Oedipus Rex Reviews
I read a ton of mythology as a child. I mean, that probably isn't literally true, but hundreds of pounds of books at least. My preference was for Greek; I don't know why, but it always appealed to me most. The only Greek play I've ever actually read (in translation, obviously) was [i]Medea[/i], which we read in my sophomore English class. I suspect this is another "my English teacher died" thing, since I know my sister read this in her own senior year. I don't know what translation they read, and I don't think she'd remember even if I asked her, but I doubt it was this one. I didn't know William Butler Yeats had ever translated Sophocles. Heck, I didn't know he spoke Greek well enough. I don't read Greek, and most of the mythology I consumed as a child was written for children. An uncle gave me [i]The Golden Bough[/i] when I was too young for it, and I'm not sure I've read it yet.
The play is the story turned somewhat inside out. As a child, I read the story in chronological order, I believe first in the d'Aulaire version. However, Sophocles gives us King Oedipus (Douglas Campbell) of Thebes. His people are frightened; there is a plague among them, and because this is Classical Greece, they believe this to be a punishment from the Gods. Creon (Robert Goodier), brother to Queen Jocasta (Eleanor Stuart), has gone to Delphi to find out what is causing the Gods' anger. He returns from the Oracle and says that the problem is that the murder of the old king, Jocasta's first husband, is still unavenged. Oedipus vows that he will learn who killed Laius. He summons blind prophet Tiresias (Donald Davis), who knows but doesn't want to say. He says it is better for Oedipus not to know, but Oedipus digs deeper, only partially to aid his people. And Tiresias is right--Oedipus didn't really want to know. It is all about a long-ago prophecy that the son of Laius will kill his father and marry his mother.

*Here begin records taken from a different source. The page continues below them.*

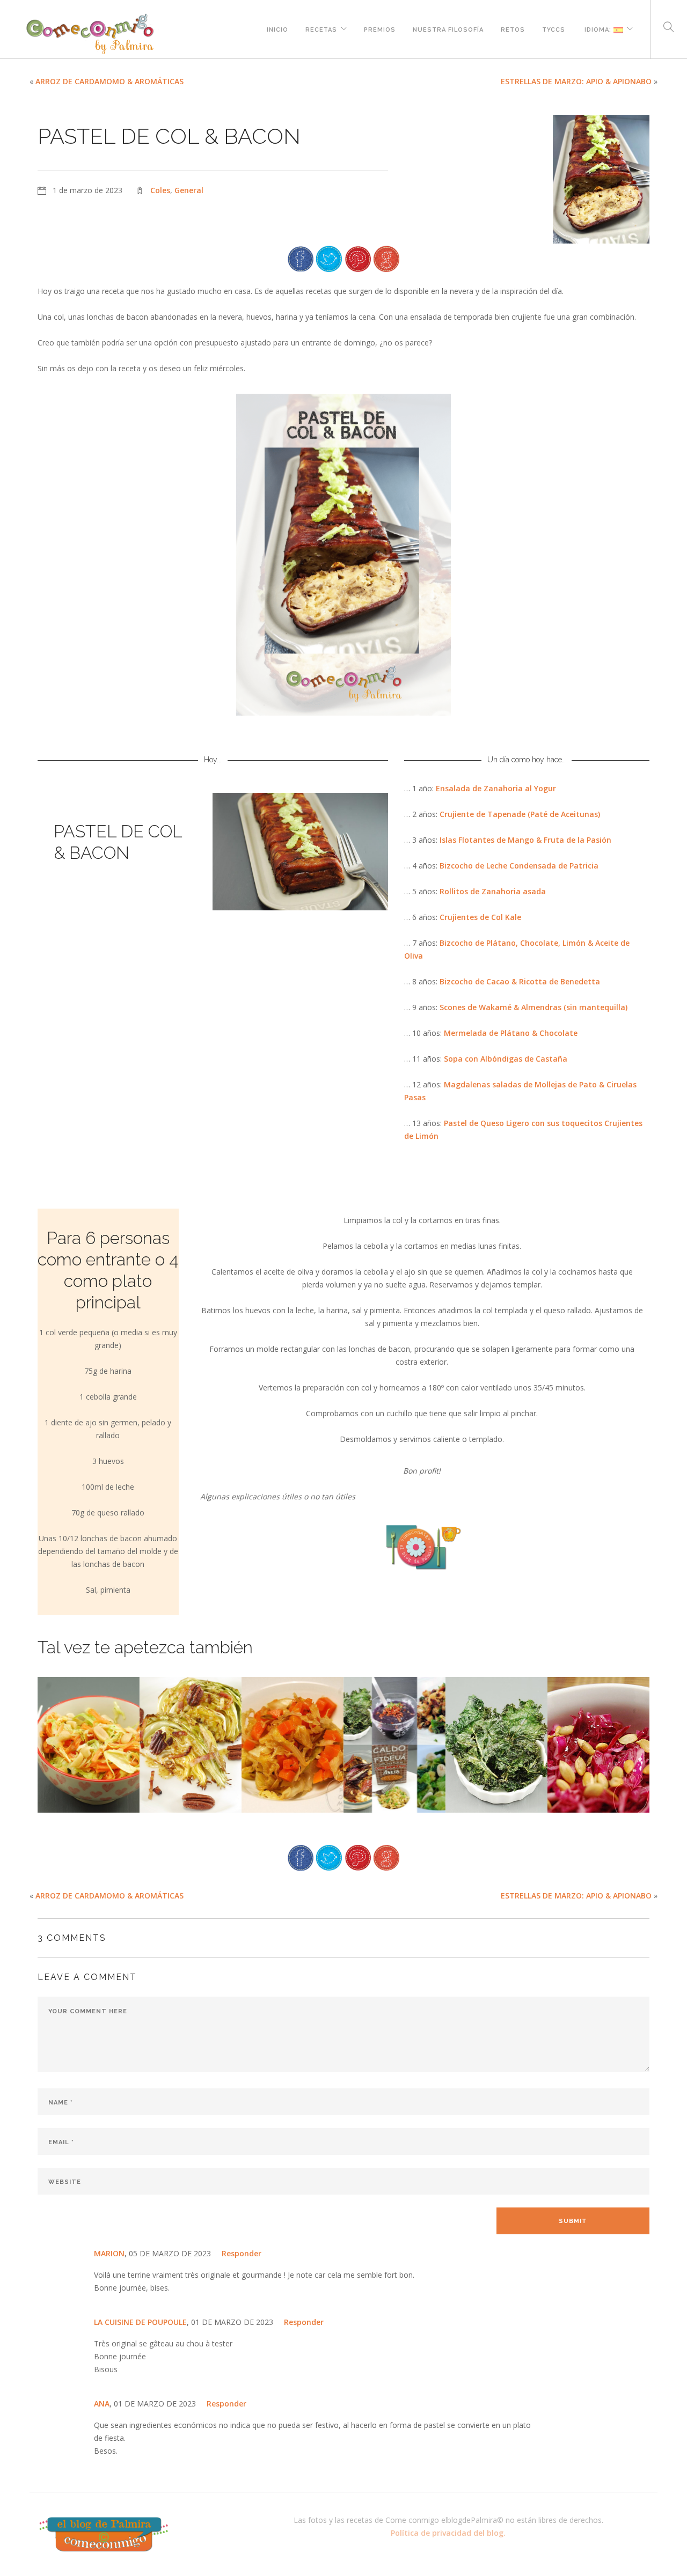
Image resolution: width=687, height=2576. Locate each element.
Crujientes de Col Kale (480, 917)
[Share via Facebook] (300, 258)
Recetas (321, 28)
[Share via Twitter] (329, 258)
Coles (160, 190)
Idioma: (597, 28)
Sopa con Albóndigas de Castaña (505, 1059)
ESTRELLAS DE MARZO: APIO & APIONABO (576, 81)
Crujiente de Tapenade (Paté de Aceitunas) (520, 814)
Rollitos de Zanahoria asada (493, 891)
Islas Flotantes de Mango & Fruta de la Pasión (525, 840)
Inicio (277, 28)
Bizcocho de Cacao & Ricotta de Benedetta (520, 981)
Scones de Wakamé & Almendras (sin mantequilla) (533, 1007)
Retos (513, 28)
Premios (380, 28)
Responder (241, 2253)
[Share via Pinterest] (358, 258)
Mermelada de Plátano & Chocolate (511, 1033)
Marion (109, 2253)
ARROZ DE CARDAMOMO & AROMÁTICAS (109, 81)
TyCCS (553, 28)
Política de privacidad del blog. (448, 2533)
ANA (101, 2403)
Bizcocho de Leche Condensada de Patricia (519, 865)
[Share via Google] (386, 258)
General (188, 190)
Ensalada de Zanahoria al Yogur (496, 788)
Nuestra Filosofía (448, 28)
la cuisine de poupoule (140, 2322)
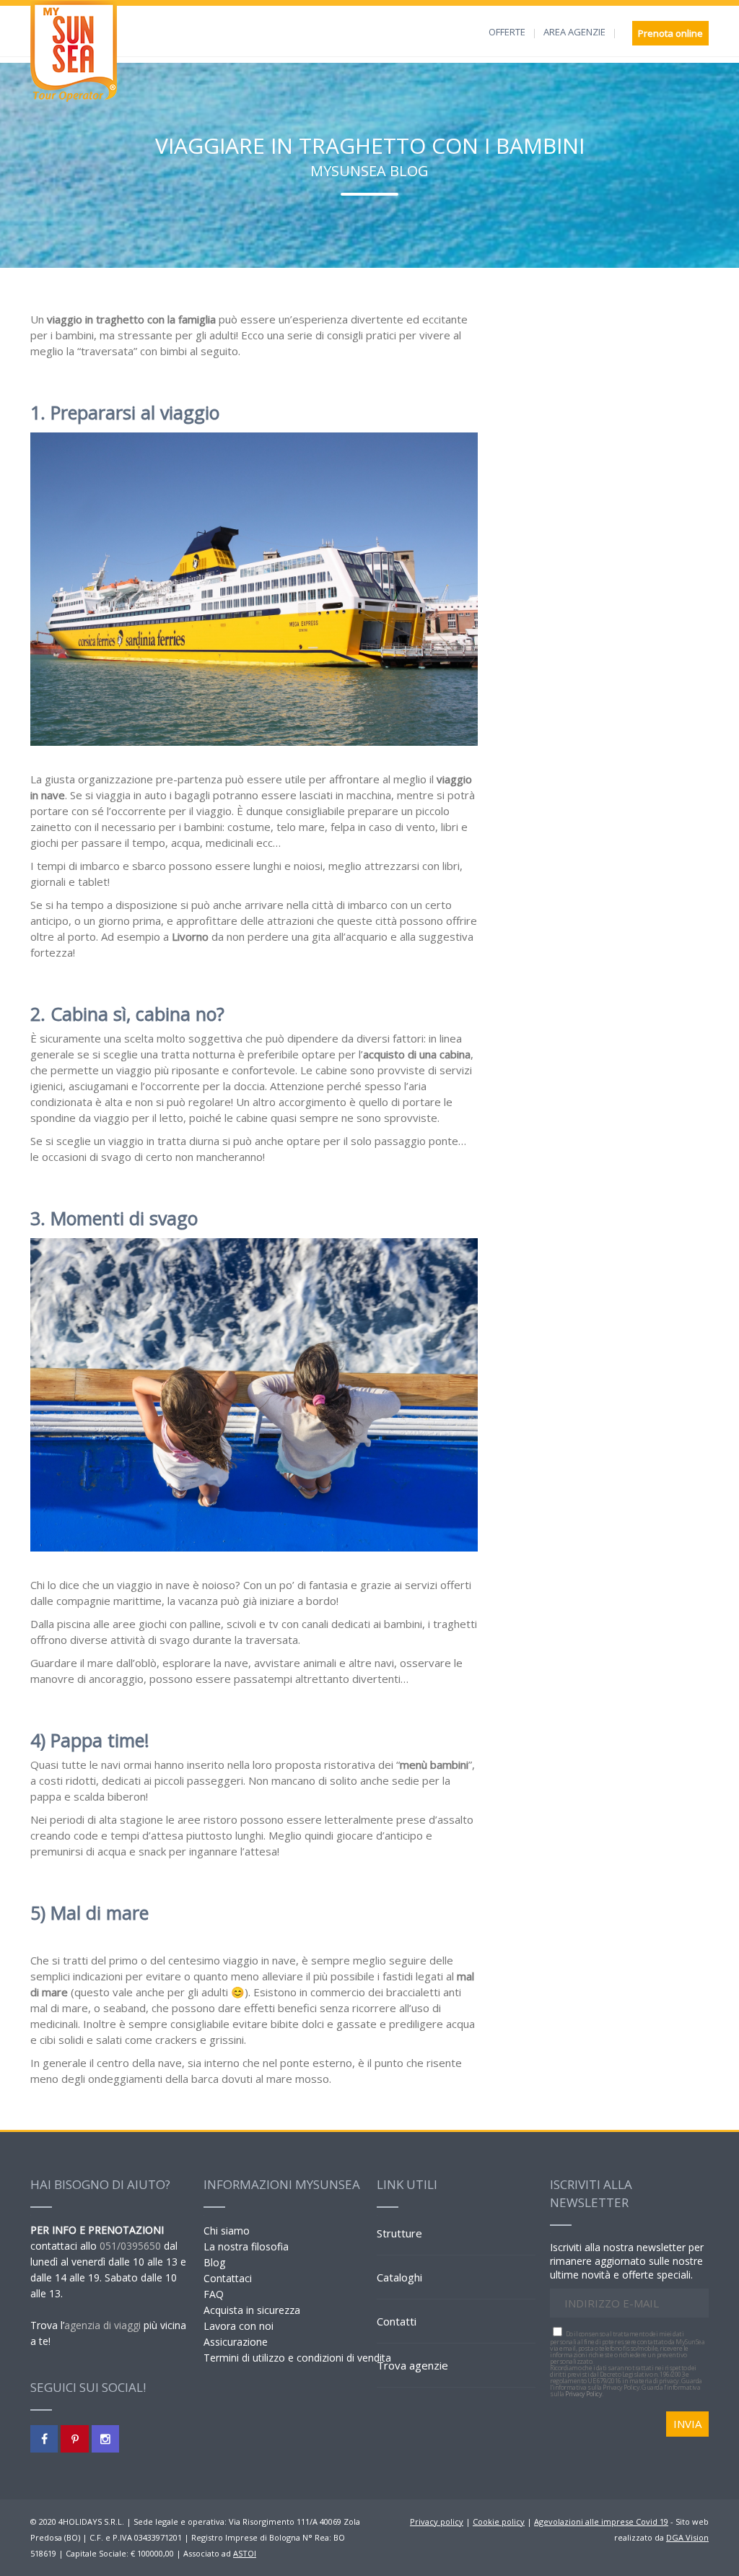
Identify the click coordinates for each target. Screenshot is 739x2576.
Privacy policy (436, 2521)
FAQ (214, 2294)
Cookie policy (499, 2521)
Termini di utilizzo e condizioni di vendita (297, 2357)
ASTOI (244, 2553)
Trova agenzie (412, 2365)
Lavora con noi (239, 2326)
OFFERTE (507, 31)
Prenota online (670, 33)
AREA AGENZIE (574, 31)
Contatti (396, 2321)
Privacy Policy (583, 2393)
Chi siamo (227, 2230)
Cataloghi (399, 2277)
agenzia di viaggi (102, 2325)
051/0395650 (130, 2246)
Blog (214, 2262)
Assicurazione (236, 2342)
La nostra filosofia (246, 2246)
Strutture (399, 2233)
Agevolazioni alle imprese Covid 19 (601, 2521)
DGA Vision (687, 2537)
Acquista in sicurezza (252, 2310)
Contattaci (228, 2278)
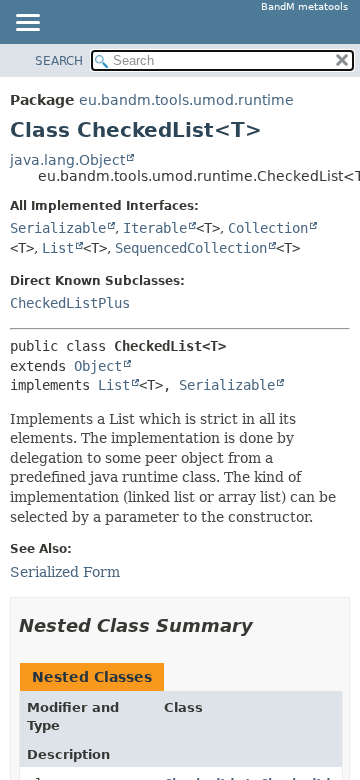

The choice to stage the play on a nearly bare stage and with enormous and elaborate Greek masks is an interesting one. However, I think one of the things it goes to show is that what we want out of a staging of a play has changed a great deal in the last two and a half thousand years. Now, on the one hand, it did quite nicely hide that one of the members of the chorus turns out to have been William Shatner, which was frankly information I could have done without. It is also true that the workmanship on the masks and costumes and so forth was really quite striking, and a well-done set of prints of the characters would probably be lovely, were such a thing available. It's certainly also true that the fashion in sets has changed back and forth several times in that two and a half thousand years, and everyone acted like it was all innovative and new when Thornton Wilder did it in 1938. It's not as though I haven't seen bare-set productions before.
On the other hand, they were doing what may or may not have been proper Greek tragedy intonation. What it in fact reminds me of is when Robin Williams, on the [i]Reality . . . What a Concept[/i] album, does improv Shakespeare to the theme of Studio 54 and Three Mile Island. Which was a bit Shakespearean but also had these perverse bits of Greek tragedy to it. Whenever he declaimed things, which was fairly often for an eight-minute bit, he sounded the way most of the cast does in this through the whole thing. Gwen told me that she kept thinking about how he didn't have to nanoo for a while, and I was thinking about the unkind things he'd said about Jimmy Carter. It was unfortunate. Maybe if I didn't have that association, I would have liked it better, but I think what I would have been doing instead was contemplating why we think that's how they performed. It more reminds me of the ridiculous, over-the-top acting we know people did in the eighteenth century, before naturalism was a thing.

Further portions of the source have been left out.